[[ Data listing, beginning ]]
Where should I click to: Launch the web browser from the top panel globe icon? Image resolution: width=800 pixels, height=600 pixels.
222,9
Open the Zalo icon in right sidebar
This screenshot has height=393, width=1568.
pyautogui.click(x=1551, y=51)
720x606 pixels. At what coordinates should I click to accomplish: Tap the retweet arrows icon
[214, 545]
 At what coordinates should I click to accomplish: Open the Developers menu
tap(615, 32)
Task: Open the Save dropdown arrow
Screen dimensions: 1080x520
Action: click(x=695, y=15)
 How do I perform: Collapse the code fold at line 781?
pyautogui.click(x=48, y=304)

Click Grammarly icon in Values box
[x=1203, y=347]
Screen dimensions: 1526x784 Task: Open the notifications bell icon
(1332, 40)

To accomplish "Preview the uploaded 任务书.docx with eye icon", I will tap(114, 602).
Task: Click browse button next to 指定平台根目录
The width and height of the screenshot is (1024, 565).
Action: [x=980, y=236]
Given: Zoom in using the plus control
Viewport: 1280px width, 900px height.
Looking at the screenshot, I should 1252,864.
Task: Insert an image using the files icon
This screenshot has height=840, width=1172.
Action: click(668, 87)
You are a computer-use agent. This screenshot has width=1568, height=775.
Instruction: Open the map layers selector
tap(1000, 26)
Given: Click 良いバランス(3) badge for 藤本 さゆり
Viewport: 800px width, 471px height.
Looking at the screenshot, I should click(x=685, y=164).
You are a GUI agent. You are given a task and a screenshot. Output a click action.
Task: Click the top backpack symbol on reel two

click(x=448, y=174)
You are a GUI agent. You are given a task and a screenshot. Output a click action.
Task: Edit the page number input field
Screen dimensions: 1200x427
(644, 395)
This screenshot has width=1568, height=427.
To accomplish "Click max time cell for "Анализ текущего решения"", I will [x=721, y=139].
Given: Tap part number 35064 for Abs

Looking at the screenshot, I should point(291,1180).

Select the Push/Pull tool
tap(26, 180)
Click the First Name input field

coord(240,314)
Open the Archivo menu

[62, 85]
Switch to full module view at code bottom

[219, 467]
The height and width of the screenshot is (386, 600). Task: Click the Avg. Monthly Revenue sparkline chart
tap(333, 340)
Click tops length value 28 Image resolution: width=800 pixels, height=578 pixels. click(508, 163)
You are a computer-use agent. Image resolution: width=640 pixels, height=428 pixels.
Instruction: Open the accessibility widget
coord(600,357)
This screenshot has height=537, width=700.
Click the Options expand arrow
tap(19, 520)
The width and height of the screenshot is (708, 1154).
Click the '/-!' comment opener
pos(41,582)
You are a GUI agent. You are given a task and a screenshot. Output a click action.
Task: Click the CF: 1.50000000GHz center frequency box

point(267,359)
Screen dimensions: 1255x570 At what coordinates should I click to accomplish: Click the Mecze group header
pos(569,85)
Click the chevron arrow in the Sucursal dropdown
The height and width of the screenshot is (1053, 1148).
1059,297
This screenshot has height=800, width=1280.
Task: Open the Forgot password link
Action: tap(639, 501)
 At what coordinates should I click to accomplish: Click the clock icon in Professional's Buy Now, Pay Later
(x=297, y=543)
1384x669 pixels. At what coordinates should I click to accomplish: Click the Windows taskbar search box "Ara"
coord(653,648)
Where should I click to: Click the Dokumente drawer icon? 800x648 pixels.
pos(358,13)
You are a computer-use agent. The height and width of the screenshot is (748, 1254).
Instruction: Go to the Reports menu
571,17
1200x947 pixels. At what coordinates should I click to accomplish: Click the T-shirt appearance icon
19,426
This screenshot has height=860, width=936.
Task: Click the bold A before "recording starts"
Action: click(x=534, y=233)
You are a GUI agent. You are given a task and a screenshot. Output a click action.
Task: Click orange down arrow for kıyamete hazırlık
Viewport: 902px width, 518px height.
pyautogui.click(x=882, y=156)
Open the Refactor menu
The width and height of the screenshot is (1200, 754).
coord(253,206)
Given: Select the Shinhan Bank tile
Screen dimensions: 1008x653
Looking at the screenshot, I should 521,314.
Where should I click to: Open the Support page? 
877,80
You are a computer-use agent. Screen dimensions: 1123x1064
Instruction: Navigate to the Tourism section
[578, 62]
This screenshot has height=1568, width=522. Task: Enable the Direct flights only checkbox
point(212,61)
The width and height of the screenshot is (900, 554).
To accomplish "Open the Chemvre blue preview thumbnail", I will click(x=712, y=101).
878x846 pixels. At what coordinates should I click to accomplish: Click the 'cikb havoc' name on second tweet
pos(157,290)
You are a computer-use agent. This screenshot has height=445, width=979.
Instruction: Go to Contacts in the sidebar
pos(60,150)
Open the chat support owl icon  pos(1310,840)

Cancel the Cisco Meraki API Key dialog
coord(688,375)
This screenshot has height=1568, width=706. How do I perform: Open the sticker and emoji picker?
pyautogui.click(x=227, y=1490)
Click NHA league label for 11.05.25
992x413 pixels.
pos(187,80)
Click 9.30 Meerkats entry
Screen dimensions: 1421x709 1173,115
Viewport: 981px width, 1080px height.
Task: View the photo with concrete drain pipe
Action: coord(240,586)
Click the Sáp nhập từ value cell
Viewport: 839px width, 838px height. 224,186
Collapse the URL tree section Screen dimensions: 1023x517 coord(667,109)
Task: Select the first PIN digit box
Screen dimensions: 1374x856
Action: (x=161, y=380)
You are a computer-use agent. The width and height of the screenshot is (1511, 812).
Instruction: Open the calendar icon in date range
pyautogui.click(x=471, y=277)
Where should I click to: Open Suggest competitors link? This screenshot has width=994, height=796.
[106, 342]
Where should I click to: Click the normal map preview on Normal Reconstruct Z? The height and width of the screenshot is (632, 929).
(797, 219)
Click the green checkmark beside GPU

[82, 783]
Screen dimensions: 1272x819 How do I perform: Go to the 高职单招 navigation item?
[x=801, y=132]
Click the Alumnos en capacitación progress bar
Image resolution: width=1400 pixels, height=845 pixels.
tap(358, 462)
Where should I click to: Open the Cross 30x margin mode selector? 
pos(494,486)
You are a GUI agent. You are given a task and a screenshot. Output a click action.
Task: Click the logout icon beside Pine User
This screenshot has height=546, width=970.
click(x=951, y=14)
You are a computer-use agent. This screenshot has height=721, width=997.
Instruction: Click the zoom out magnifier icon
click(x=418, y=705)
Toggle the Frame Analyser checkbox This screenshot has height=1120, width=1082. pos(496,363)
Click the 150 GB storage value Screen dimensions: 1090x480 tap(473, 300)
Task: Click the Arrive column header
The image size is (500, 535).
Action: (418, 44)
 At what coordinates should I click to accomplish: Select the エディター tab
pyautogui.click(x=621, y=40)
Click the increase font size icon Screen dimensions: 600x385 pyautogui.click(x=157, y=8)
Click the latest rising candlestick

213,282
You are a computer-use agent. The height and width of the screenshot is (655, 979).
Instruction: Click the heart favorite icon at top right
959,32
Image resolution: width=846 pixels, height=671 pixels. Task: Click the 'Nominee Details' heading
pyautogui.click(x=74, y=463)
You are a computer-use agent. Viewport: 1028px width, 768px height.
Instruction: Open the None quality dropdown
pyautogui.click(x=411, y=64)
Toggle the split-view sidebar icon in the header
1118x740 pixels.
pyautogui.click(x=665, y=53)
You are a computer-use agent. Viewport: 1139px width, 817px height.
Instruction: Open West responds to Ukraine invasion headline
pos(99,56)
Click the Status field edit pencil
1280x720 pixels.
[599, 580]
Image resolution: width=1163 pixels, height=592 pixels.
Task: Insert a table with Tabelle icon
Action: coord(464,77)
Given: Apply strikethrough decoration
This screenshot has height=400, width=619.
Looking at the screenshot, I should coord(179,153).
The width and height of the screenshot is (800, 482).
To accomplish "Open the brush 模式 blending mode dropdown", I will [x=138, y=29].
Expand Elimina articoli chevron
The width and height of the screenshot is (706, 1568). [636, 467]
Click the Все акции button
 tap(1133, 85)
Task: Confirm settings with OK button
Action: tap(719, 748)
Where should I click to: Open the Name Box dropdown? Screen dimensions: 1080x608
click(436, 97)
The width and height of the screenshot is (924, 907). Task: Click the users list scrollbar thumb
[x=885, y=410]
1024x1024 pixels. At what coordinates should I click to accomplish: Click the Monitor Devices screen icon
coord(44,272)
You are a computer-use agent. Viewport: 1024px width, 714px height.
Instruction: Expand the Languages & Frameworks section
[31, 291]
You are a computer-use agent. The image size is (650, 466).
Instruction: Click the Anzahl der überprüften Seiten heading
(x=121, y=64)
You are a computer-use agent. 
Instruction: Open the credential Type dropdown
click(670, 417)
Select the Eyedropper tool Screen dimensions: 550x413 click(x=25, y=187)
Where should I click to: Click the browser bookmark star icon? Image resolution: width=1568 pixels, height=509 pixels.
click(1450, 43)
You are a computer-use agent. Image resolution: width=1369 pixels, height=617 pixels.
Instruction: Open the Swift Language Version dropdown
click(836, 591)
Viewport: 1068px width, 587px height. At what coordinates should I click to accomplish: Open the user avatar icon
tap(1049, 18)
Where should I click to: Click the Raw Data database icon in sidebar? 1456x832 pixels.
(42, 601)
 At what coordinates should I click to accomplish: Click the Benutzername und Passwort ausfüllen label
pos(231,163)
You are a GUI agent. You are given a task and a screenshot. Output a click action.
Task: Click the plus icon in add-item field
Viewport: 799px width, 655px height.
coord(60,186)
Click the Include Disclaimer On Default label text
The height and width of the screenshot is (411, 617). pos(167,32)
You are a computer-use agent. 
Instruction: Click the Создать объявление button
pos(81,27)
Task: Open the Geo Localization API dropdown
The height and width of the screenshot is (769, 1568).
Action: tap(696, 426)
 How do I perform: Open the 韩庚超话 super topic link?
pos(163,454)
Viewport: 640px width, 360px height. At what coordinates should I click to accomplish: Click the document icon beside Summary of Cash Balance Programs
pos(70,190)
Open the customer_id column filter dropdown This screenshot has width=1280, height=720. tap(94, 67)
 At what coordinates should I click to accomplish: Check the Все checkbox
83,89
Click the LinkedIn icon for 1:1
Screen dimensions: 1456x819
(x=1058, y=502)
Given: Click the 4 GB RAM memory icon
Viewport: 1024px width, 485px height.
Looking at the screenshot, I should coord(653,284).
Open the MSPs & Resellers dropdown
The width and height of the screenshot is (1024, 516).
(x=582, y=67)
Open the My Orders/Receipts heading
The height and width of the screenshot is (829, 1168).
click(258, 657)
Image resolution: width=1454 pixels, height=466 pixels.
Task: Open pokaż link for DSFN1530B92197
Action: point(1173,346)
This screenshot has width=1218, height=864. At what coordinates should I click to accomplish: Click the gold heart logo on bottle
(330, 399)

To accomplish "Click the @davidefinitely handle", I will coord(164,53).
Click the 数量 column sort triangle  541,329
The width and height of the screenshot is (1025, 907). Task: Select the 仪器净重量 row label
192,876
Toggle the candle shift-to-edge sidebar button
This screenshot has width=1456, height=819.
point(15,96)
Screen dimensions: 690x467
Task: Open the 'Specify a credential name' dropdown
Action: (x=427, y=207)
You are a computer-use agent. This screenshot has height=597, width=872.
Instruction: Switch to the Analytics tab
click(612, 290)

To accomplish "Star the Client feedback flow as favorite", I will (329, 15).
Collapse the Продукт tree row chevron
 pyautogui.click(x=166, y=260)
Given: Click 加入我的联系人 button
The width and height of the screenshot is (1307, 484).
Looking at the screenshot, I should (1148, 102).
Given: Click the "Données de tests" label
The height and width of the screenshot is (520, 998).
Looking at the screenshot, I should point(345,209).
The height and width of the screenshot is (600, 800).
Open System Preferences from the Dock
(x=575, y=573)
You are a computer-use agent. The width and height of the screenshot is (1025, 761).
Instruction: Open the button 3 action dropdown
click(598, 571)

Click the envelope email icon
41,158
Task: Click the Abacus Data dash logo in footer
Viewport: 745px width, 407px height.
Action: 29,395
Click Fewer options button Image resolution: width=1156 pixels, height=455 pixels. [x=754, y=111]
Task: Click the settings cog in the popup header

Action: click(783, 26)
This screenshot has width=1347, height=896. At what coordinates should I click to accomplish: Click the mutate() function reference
[[ Data listing, end ]]
**What to produce:**
Above are the entries. Output exactly the lines beginning with the line that has "Open System Preferences from the Dock" and ending with the line that has "Task: Click the Abacus".

**Task solution:**
Open System Preferences from the Dock
(x=575, y=573)
You are a computer-use agent. The width and height of the screenshot is (1025, 761).
Instruction: Open the button 3 action dropdown
click(598, 571)

Click the envelope email icon
41,158
Task: Click the Abacus Data dash logo in footer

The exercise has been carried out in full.